This repo is a “from-scratch” C++ language model project that stays sane by building a tiny reverse-mode autodiff engine first, then stacking progressively more capable language models on top of it. The goal is to ship a real, working LM pipeline in C++ (data, training, evaluation, sampling, checkpoints) while keeping each step debuggable.
The end state is a tiny Transformer LM trained in C++ on a small dataset. The path to get there is deliberately incremental so you can always verify the system with known-good baselines and gradient checks.
What this is
- A minimal Tensor + reverse-mode autograd engine you can understand end-to-end.
- A working text dataset + batching pipeline in C++ (byte/char level to start).
- A baseline count model (bigram/trigram) for sanity-check sampling and perplexity.
- A neural LM v1 (Embedding + MLP or 1-layer RNN) trained with backprop in C++.
- A tiny Transformer LM (masked self-attention) once the basics work.
- Tooling you’d expect in a real repo: deterministic runs, perplexity reporting, sampling CLI, save/load checkpoints, and tests.
What this is not
- A production-grade deep learning framework.

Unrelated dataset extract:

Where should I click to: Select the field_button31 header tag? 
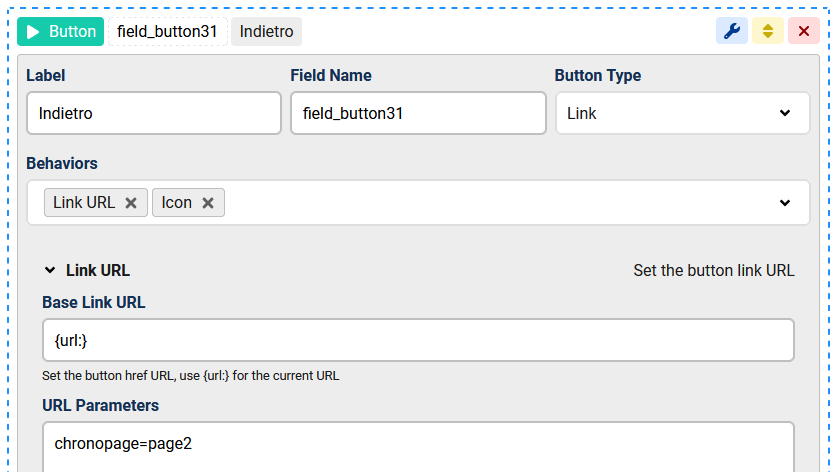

- A fast GPU training system.
- A full BPE tokenizer implementation (at least not at the start).
- A huge model with long contexts or large-scale training.
Repo structure (planned)
- include/tg/ and src/ — tiny autograd engine (“tg” = tinygrad)
- tensor.{h,cpp} — Tensor storage (data/grad/shape) + graph bookkeeping
- ops.{h,cpp} — primitive ops and their backward rules
- nn.{h,cpp} — small NN helpers (Linear, embeddings, etc.)
- optim.{h,cpp} — optimizers (Adam)
- gradcheck.{h,cpp} — finite-difference gradient checks
- include/lm/ and src/lm_*.cpp — language-model-specific code
- tokenizer.h — byte/char vocab
- dataset.h — train/val split + fixed-length sequence batching
- bigram.h — baseline LM
- metrics.h — NLL/perplexity helpers
- checkpoint.h — save/load model + optimizer state
- examples/
- linreg.cpp — linear regression sanity check
- xor_mlp.cpp — XOR classifier sanity check
- bigram_counts.cpp — baseline LM + sampling + perplexity
- char_mlp_lm.cpp — Embedding + MLP LM training
- sample.cpp — load checkpoint + generate text
- tests/
- test_ops_gradcheck.cpp — op-level gradient checks
- test_nn_gradcheck.cpp — layer-level gradient checks
The milestone ladder 1. Data + batching
- Read a text file, build a vocab (byte or char), produce fixed-length sequences, train/val split.
- Baseline LM (bigram/trigram counts):
- A “known-good” generator and a sanity check for sampling + perplexity.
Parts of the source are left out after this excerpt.